In the stretch of the listing from the line containing "Screen dimensions: 422x750" through the end, switch "question mark" to "button" and leave everything else unchanged. Reproduce only those lines, and omit the pictures from your answer.

++++ DATASET RECORDS ++++

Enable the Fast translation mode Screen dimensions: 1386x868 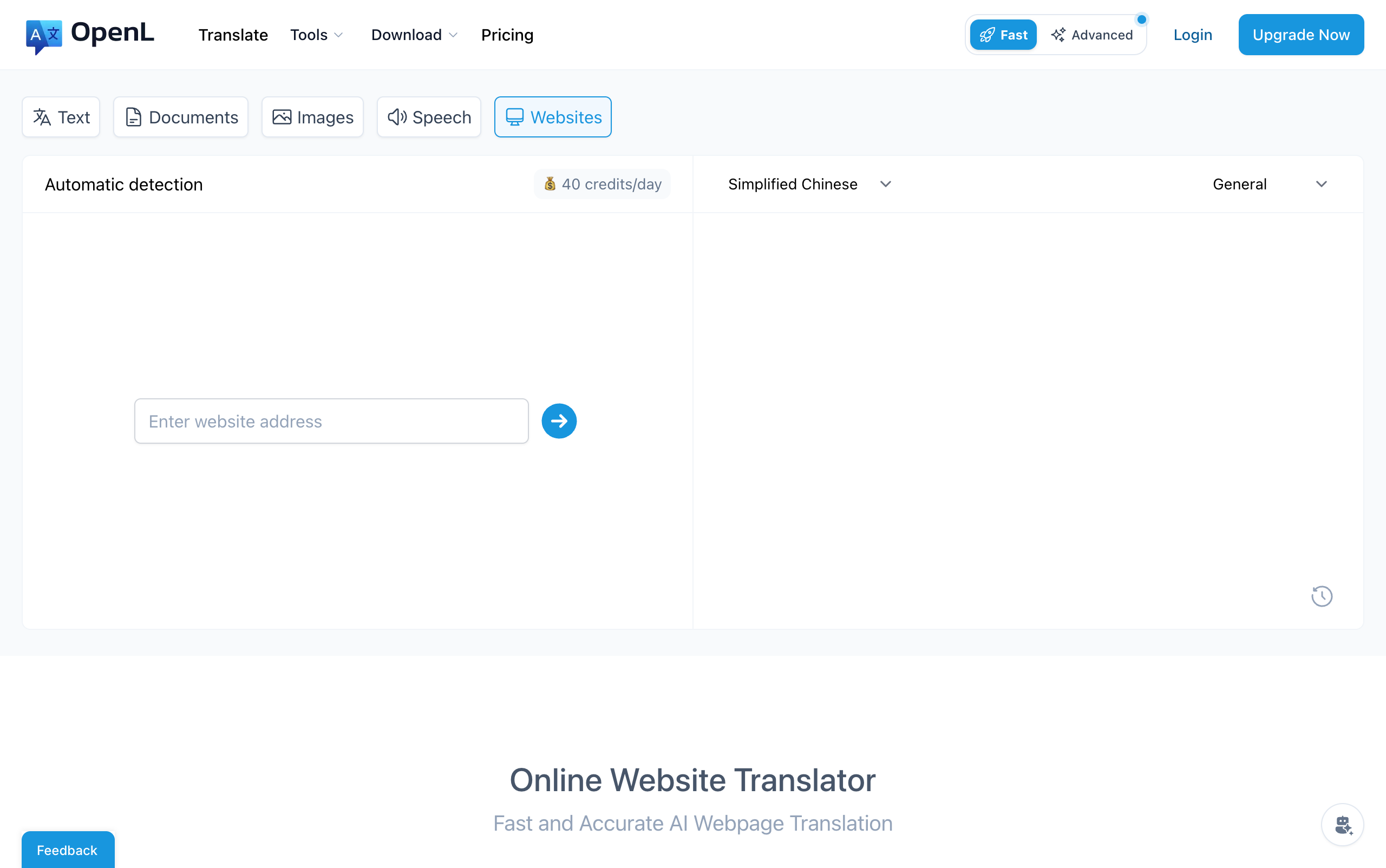(1002, 35)
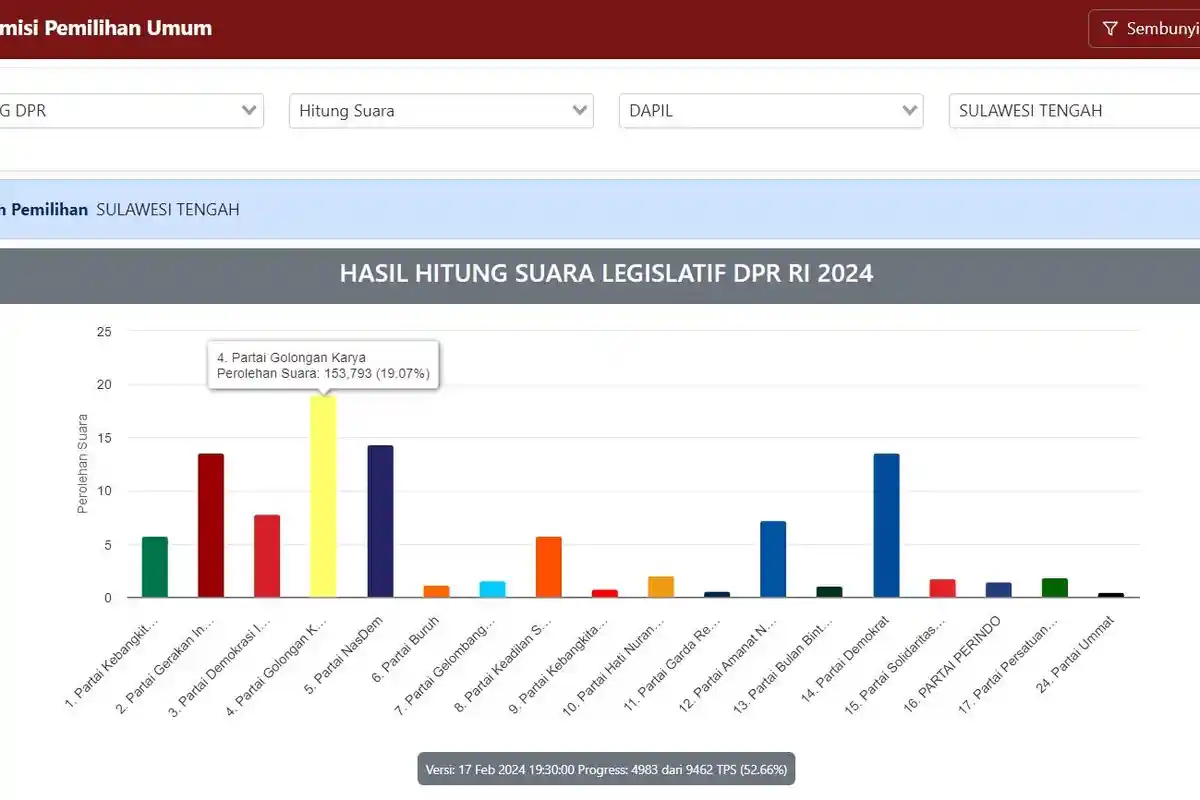The height and width of the screenshot is (800, 1200).
Task: Click the Partai Gerakan Indonesia dark red bar
Action: (211, 525)
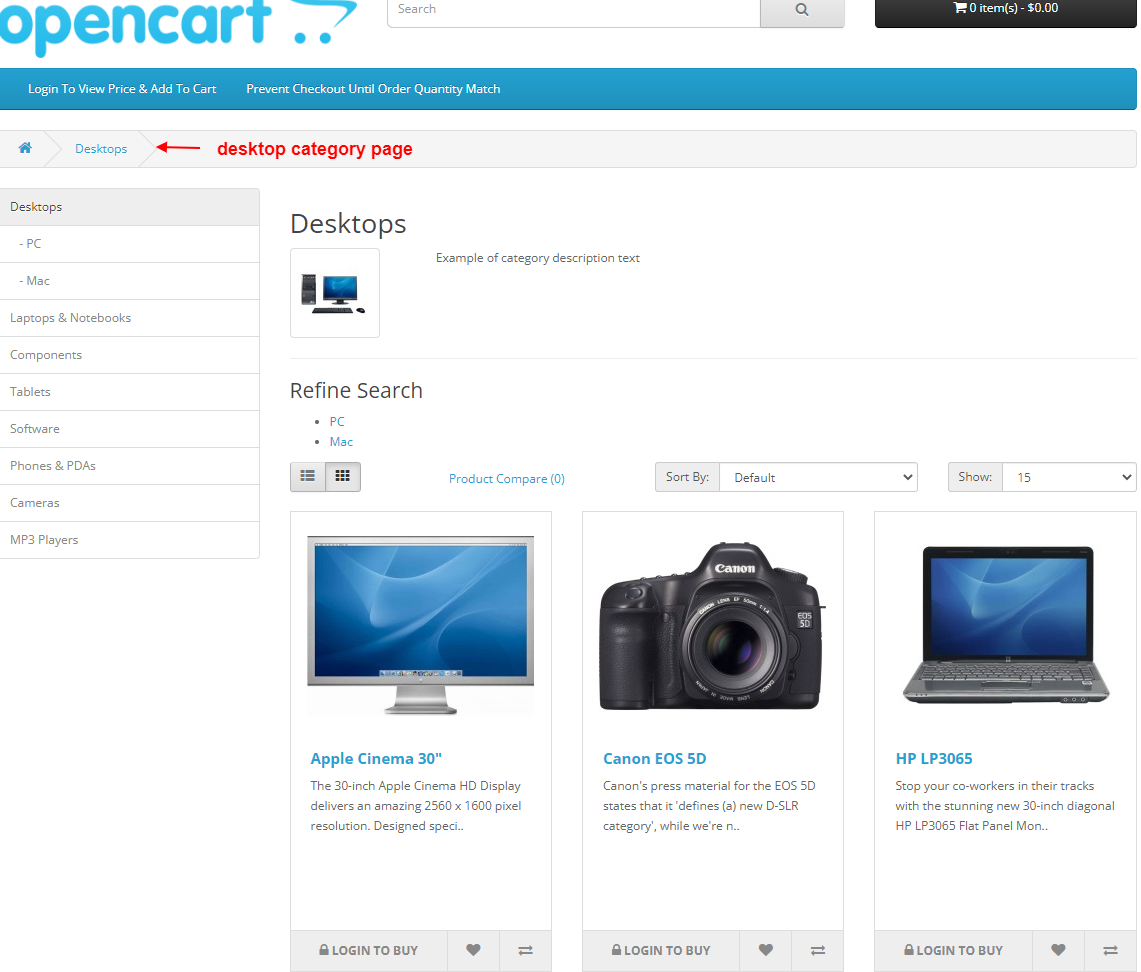Open the Show items-per-page dropdown

point(1068,477)
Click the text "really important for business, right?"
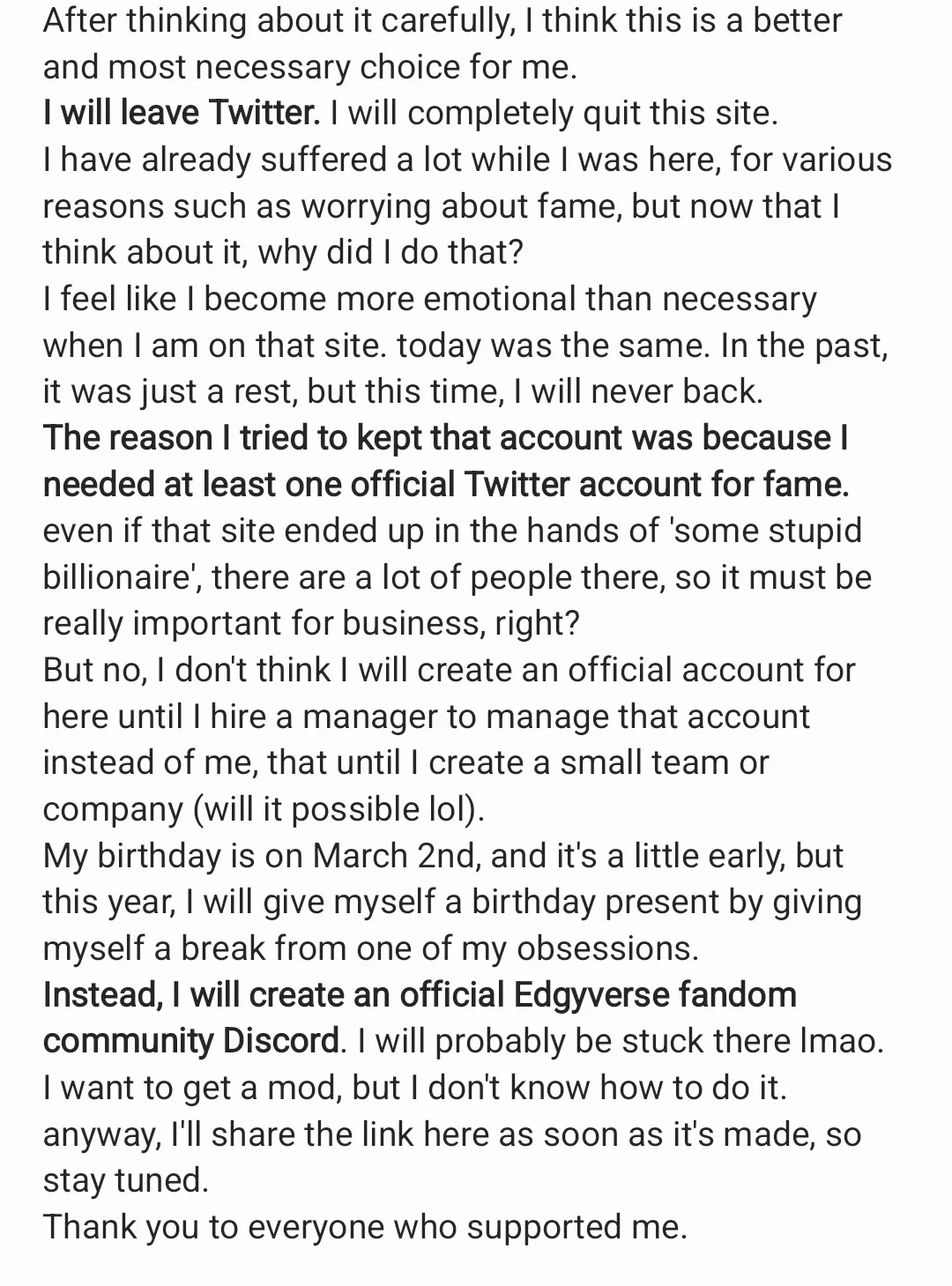Screen dimensions: 952x1286 coord(311,623)
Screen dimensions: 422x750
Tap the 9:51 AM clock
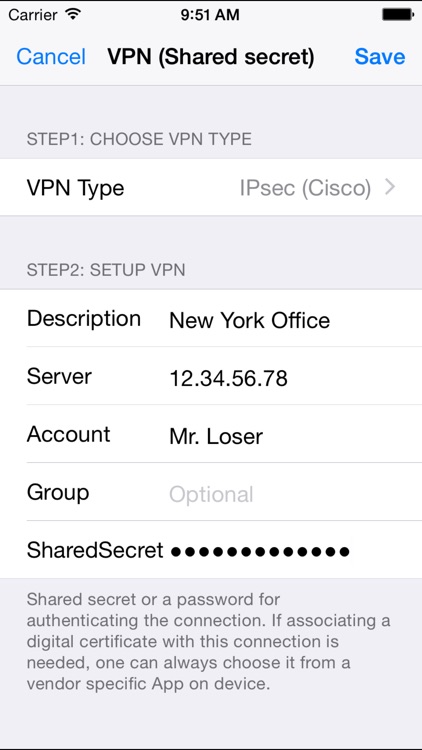coord(210,15)
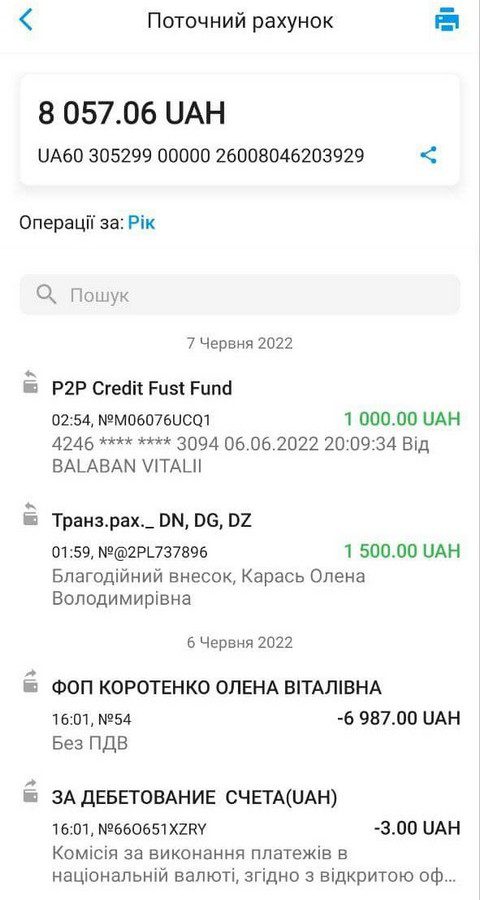The height and width of the screenshot is (900, 480).
Task: Tap the search magnifier icon
Action: (46, 295)
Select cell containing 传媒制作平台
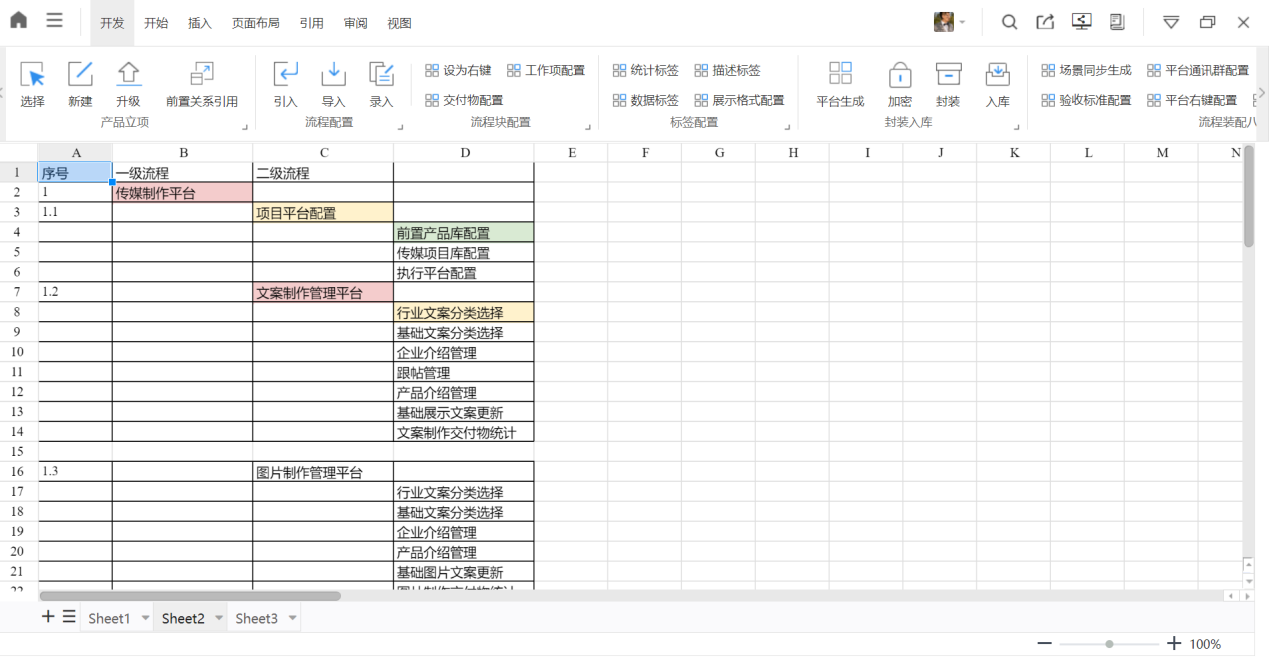1269x662 pixels. 182,193
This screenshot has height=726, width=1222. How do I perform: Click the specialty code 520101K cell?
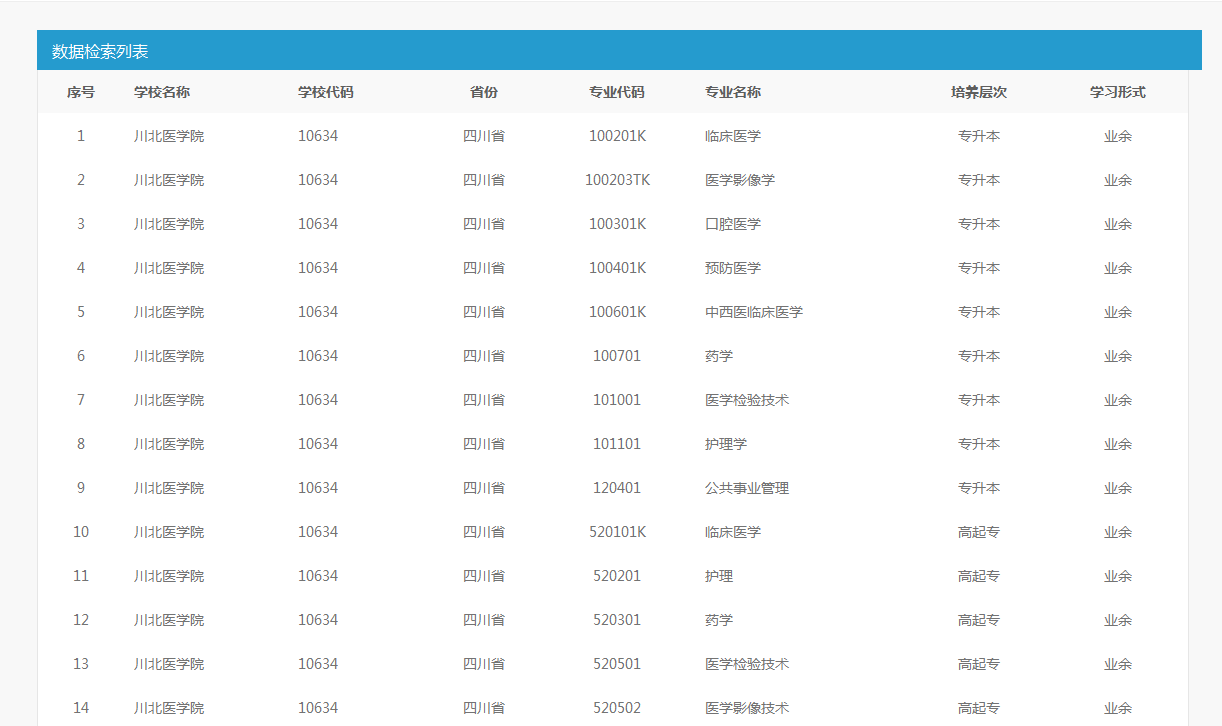[617, 532]
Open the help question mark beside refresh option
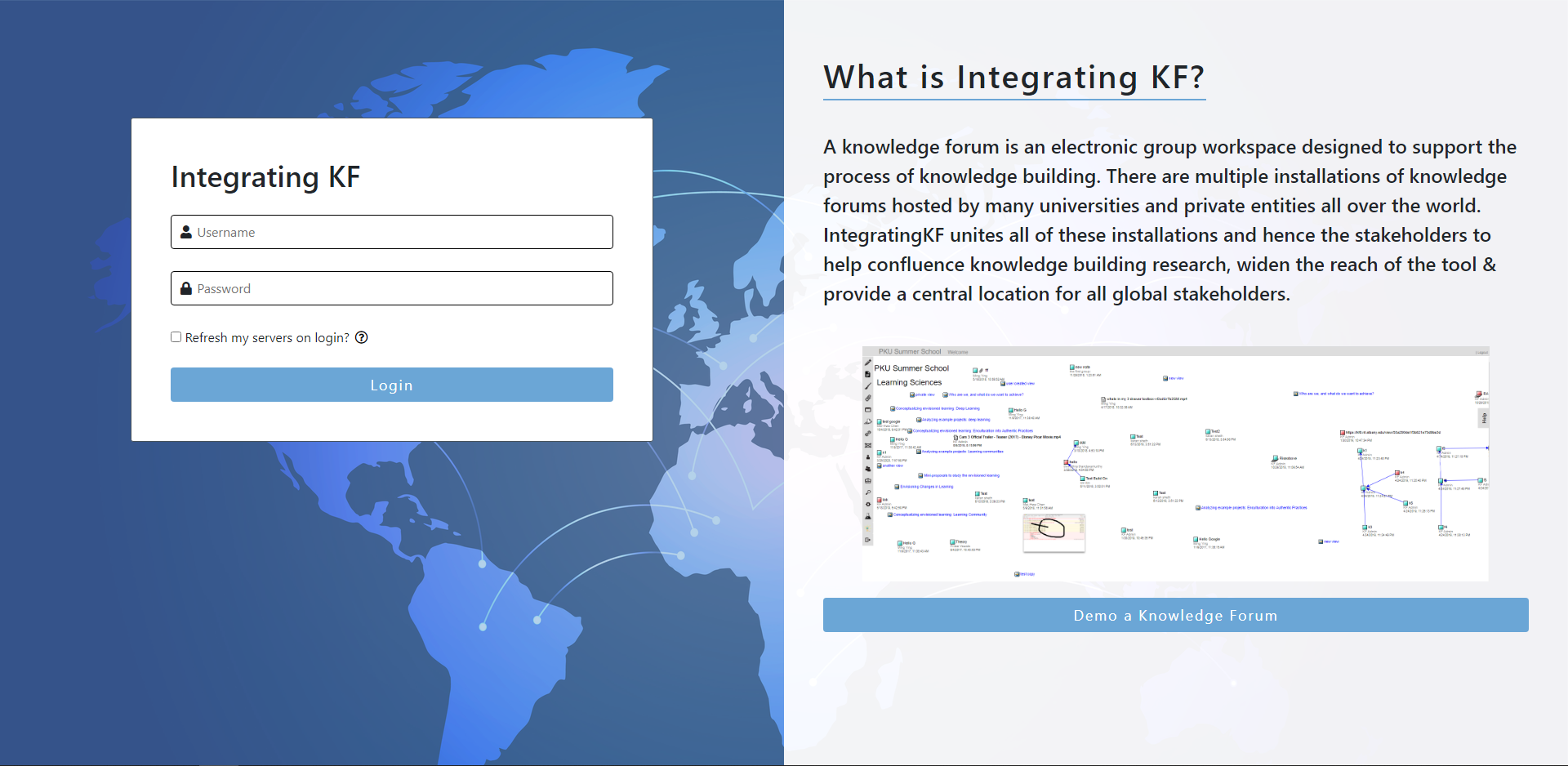 point(362,337)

++++

ANSWER TO THIS PROBLEM
Screen dimensions: 422x750
Tap the 9:51 AM clock
coord(210,15)
The height and width of the screenshot is (900, 480).
Task: Tap the search magnifier icon
Action: (46, 295)
Select cell containing 传媒制作平台
1269x662 pixels. 182,193
This screenshot has height=726, width=1222. How do I perform: Click the specialty code 520101K cell?
[617, 532]
Open the help button beside refresh option
 point(362,337)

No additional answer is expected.